Extracted data entries:
▬▬▬▬▬▬

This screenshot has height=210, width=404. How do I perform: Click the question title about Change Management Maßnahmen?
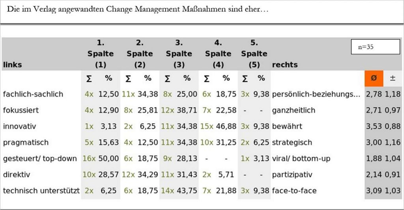(x=138, y=9)

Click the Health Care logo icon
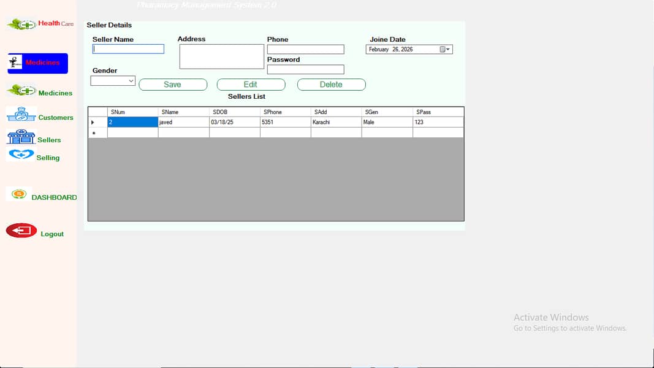21,24
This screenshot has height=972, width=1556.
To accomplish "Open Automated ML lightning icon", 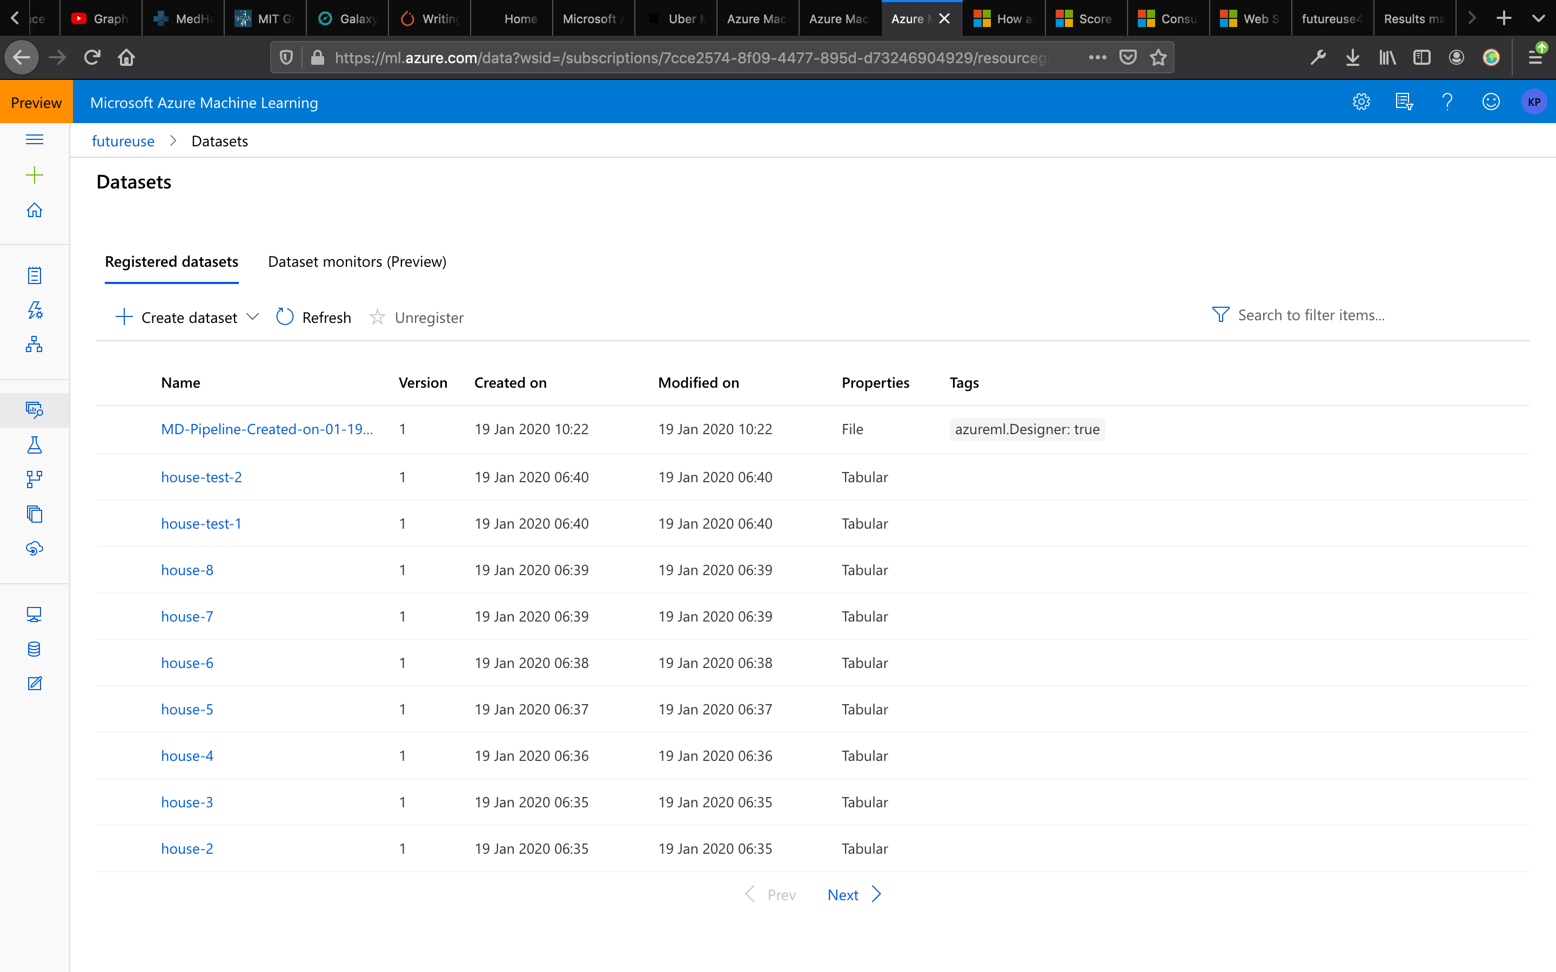I will click(34, 311).
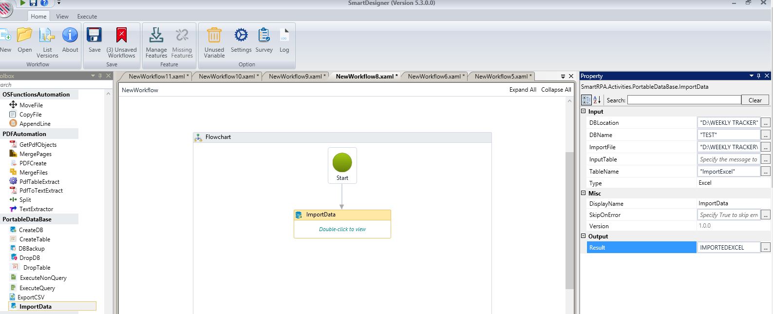Click the About info icon
The height and width of the screenshot is (314, 773).
point(70,36)
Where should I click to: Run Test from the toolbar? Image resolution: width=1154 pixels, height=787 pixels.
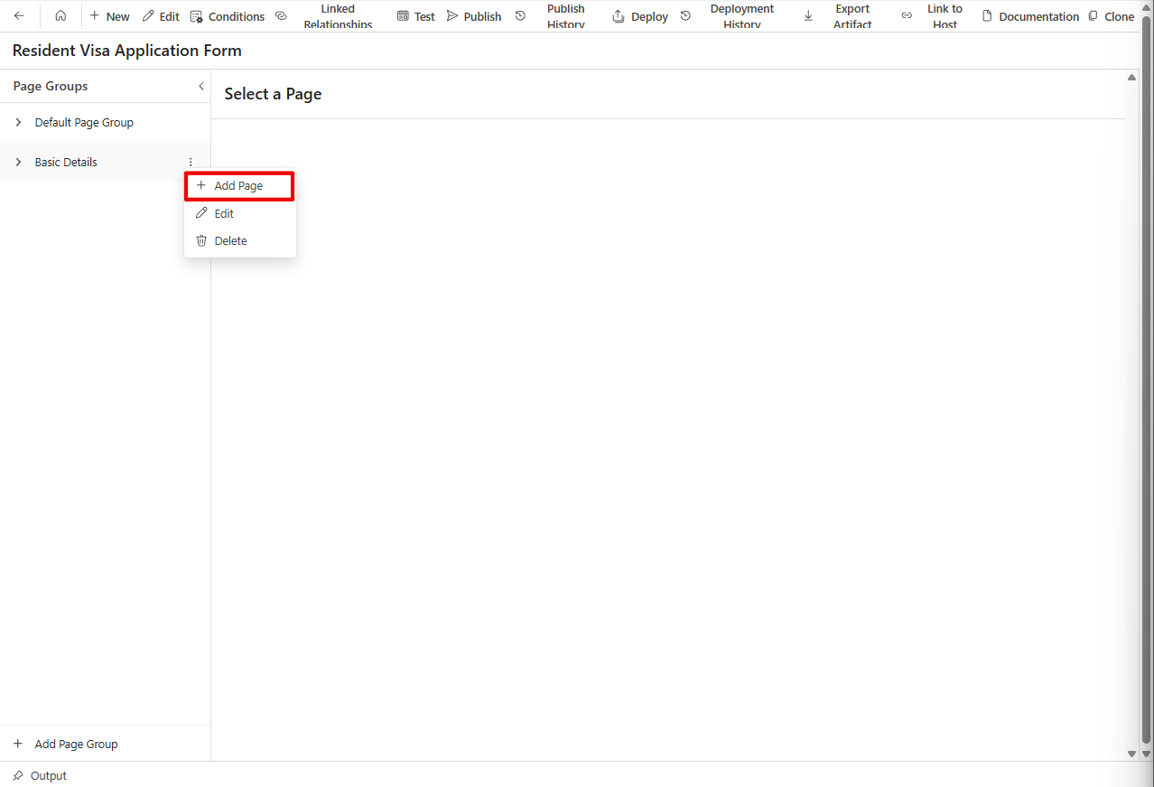(x=415, y=16)
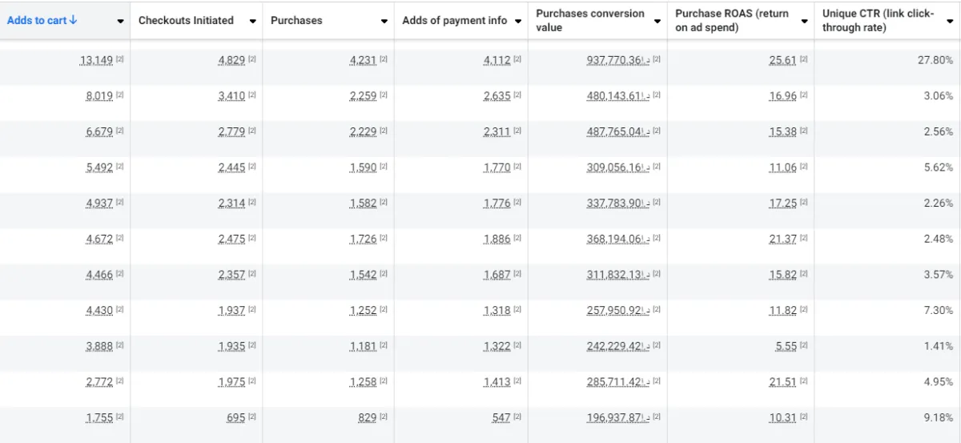The height and width of the screenshot is (443, 961).
Task: Click the footnote marker beside 937,770.36
Action: (657, 60)
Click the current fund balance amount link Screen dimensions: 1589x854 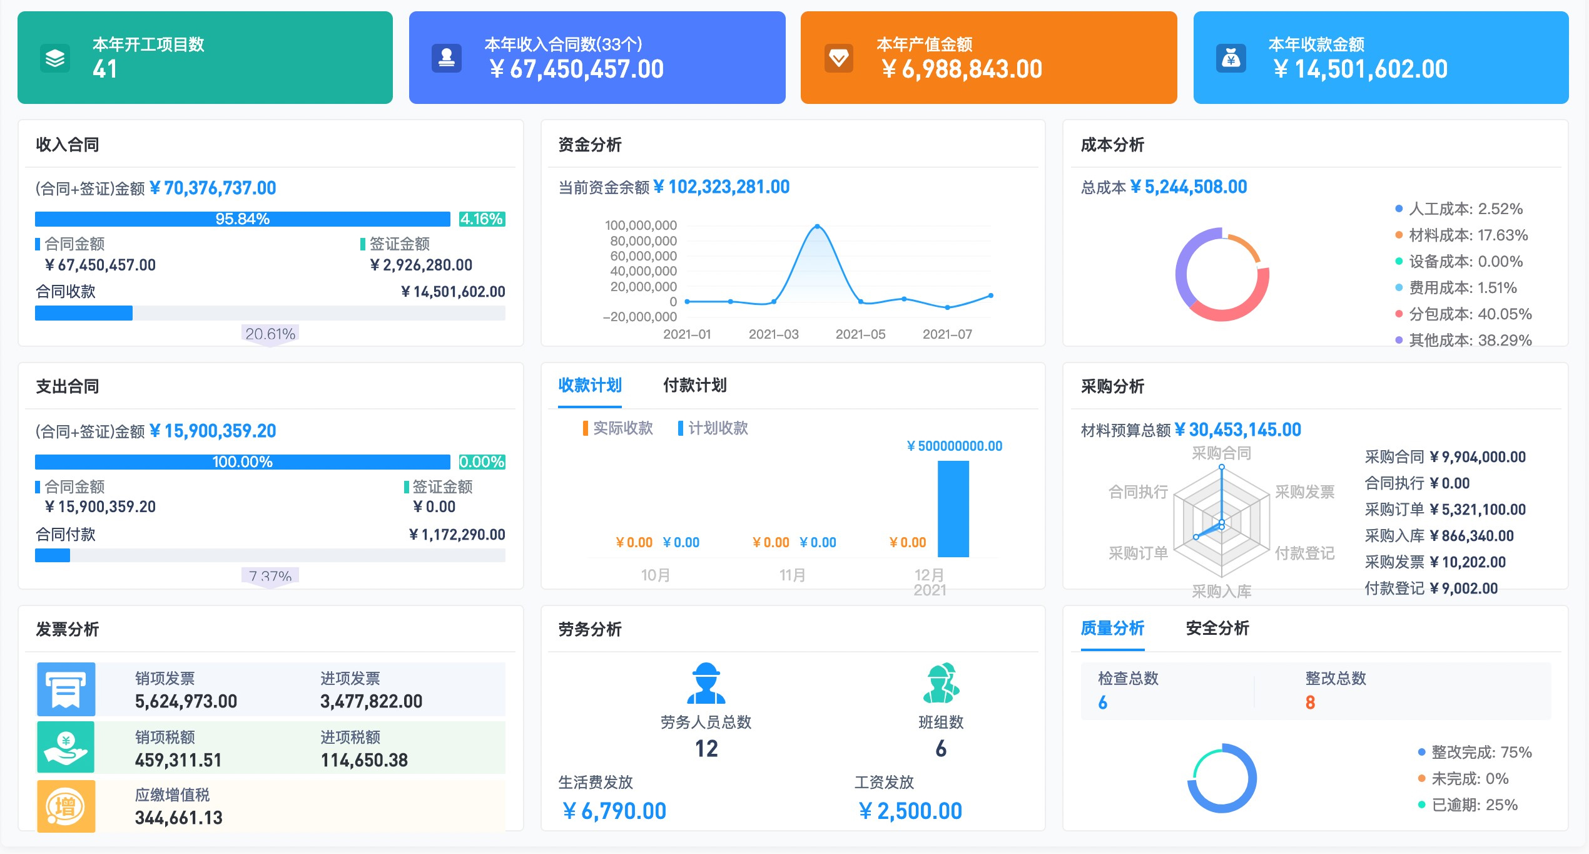click(x=721, y=187)
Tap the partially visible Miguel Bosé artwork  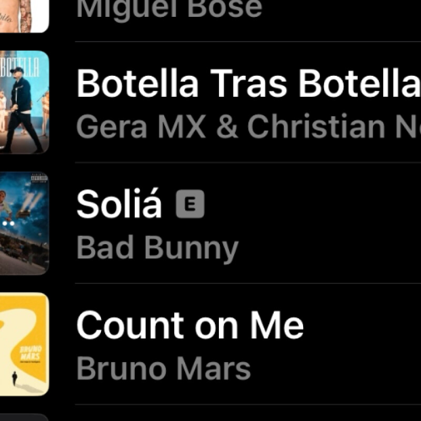[x=24, y=15]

▬▬▬▬▬▬

§ **WHAT YOU HAVE TO DO**
Count how many lines of the entries above contain the string "This", with case counting. Reply with the number only.

§ **RESPONSE**
2